One of the first women to speak out against Weinstein, actor Katherine Kendall, was just recovering from migraines brought on by the stress of watching the Kavanaugh and Ford Senate hearing when she spoke to the Guardian earlier this month.

“I had to stay in a dark room,” she said. “I’m not even being dramatic. These are very physical symptoms – I’ve never had this before.”

Before Kendall came forward as part of the Times’ initial reporting on Weinstein, to allege that he harassed her in 1993, she said she had been “afraid something would happen to me if I said something”.

Katherine Kendall poses with her dog in Los Angeles in October, 2017.
Katherine Kendall poses with her dog in Los Angeles in October, 2017. Photograph: Damian Dovarganes/AP

Kendall has heard from all kinds of other trauma victims intent on sharing their story after she shared hers.

“I really do believe the way people heal from trauma is by sharing their feelings… the long-term benefits far outweigh the cost of pain.”

Kendall had been apprehensive about telling her own story. A lot of people warned her to be careful, that going up against Weinstein would be dangerous.

“Part of me was like, careful about what? What do I have to lose? These other women are putting themselves out there,” she said.

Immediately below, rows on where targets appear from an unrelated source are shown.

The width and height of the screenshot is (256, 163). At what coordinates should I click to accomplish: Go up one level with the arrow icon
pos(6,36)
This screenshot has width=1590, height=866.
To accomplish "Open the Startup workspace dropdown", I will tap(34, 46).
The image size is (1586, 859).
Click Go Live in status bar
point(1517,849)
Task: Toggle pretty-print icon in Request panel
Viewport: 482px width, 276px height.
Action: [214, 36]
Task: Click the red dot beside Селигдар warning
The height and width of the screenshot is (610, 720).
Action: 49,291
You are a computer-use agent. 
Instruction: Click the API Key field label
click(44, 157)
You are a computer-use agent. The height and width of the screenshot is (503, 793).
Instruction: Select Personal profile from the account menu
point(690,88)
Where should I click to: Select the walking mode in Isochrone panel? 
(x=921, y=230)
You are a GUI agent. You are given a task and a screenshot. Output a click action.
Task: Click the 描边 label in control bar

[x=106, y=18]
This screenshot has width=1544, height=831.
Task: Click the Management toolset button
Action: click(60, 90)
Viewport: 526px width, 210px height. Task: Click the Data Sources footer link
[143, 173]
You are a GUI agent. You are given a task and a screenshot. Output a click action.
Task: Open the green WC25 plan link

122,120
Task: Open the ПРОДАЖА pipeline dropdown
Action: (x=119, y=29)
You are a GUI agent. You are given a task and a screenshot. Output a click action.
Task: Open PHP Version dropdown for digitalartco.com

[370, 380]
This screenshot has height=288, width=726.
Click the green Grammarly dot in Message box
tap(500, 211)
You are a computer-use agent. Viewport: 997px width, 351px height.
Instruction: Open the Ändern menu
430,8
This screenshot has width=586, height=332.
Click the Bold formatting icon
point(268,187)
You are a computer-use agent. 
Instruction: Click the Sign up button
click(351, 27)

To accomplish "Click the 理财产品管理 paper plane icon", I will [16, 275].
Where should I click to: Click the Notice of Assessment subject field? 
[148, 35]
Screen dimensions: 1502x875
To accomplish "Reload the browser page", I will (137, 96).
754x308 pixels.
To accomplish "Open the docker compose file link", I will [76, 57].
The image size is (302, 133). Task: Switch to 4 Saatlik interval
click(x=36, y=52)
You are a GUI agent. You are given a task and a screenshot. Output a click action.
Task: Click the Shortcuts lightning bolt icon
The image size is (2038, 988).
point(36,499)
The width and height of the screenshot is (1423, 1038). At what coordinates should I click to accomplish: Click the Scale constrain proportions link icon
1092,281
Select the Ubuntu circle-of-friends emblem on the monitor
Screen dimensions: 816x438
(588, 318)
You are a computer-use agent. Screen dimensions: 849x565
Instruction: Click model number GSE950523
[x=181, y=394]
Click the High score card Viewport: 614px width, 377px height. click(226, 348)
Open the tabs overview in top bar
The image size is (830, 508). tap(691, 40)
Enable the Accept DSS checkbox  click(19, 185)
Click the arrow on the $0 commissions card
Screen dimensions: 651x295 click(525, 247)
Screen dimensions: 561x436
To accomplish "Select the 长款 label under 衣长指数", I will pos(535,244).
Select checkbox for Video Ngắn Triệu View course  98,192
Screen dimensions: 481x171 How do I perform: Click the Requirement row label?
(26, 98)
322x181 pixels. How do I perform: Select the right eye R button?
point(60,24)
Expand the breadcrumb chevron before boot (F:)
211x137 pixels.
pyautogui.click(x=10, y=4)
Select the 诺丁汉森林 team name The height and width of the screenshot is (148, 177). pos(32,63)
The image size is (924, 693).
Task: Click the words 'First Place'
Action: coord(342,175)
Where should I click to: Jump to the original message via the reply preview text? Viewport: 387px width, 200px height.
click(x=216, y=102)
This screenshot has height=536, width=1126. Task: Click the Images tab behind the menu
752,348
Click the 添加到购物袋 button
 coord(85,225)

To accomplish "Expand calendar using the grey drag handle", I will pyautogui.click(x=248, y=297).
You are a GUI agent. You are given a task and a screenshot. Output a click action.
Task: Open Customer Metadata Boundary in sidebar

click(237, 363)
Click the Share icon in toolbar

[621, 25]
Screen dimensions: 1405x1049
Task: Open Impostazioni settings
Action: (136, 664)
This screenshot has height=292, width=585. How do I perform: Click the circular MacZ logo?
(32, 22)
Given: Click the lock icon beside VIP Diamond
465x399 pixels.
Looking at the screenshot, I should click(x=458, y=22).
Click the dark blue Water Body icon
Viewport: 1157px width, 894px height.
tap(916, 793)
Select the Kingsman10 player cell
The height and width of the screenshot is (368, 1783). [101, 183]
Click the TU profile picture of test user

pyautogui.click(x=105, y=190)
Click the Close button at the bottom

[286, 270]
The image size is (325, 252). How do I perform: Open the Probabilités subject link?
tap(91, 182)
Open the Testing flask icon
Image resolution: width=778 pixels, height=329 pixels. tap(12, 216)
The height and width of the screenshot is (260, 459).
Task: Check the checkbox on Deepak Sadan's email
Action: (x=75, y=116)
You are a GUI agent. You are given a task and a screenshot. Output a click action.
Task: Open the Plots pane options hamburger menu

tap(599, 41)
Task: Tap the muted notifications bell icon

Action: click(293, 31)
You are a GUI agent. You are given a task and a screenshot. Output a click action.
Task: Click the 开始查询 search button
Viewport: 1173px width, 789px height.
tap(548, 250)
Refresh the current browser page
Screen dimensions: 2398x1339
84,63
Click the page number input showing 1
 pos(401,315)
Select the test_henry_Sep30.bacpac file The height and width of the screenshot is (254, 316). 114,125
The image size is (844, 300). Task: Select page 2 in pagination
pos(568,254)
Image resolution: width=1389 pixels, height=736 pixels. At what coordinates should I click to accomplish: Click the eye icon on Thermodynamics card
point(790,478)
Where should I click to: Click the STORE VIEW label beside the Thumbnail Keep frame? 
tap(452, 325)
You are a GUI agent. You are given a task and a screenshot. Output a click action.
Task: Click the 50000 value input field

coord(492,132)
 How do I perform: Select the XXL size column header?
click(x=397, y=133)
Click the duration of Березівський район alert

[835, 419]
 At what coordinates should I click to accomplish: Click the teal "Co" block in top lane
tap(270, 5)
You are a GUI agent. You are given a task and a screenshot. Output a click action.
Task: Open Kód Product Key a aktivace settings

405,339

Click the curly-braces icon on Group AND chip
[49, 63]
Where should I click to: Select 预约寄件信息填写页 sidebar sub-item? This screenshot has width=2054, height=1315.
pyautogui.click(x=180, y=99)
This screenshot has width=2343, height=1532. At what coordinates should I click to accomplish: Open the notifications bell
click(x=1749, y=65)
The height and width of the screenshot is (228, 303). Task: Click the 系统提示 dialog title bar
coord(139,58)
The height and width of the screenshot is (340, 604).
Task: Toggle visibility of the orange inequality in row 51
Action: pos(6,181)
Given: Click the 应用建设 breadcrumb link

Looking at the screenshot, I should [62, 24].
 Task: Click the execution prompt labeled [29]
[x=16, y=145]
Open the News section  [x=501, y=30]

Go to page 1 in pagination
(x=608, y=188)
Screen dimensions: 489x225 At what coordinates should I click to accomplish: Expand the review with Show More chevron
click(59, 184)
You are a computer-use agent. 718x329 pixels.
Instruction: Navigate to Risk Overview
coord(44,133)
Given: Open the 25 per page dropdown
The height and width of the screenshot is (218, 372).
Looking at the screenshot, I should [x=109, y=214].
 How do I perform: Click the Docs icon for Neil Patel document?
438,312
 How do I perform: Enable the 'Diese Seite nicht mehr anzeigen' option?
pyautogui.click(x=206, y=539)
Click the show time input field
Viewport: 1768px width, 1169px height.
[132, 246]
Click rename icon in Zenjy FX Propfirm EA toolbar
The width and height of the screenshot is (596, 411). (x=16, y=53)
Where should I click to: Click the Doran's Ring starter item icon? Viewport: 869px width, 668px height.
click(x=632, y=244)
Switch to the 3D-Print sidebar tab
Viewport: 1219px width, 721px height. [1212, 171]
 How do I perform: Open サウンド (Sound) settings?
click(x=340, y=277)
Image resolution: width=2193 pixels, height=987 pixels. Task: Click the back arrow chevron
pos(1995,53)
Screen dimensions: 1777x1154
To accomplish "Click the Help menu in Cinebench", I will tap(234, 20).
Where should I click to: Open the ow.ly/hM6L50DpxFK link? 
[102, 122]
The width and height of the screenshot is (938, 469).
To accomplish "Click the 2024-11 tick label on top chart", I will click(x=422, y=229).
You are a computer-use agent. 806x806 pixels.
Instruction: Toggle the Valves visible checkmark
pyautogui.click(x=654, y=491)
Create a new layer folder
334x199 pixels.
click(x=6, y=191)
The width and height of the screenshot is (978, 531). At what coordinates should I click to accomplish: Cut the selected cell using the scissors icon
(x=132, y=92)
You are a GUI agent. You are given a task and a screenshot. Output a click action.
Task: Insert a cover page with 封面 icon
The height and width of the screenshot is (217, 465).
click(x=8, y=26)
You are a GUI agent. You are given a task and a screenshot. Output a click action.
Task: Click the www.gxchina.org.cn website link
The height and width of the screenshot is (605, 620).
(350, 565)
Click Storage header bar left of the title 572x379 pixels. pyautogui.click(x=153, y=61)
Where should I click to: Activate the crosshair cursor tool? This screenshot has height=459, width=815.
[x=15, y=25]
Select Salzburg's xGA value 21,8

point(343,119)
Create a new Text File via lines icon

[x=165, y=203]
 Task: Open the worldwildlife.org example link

“I’ve been overly careful with this. I’ve been told to be careful since I was a teenager in regard to men and abuse and it led me nowhere. I’m only keeping their secrets by being careful and I don’t want to do that any more.”

The year that followed hasn’t been easy. But Kendall has learned about being kinder to herself, and how to recognize her own stress responses.

That’s thanks in part to the help of fellow Weinstein accuser Louise Godbold, who had been working as a trauma specialist for roughly a decade when the allegations against Weinstein began spiralling.

“l can’t even tell you how lucky I feel that I met her,” Kendall said of Godbold, adding she’s taken three trauma workshops from her this year.

Whenever the going gets especially difficult, as it did during the Kavanaugh and Ford hearings, Kendall puts things into perspective by reminding herself of the movement’s larger goal.

“I truly believe that this is a movement to help heal people and how can I not feel great about that?” she said.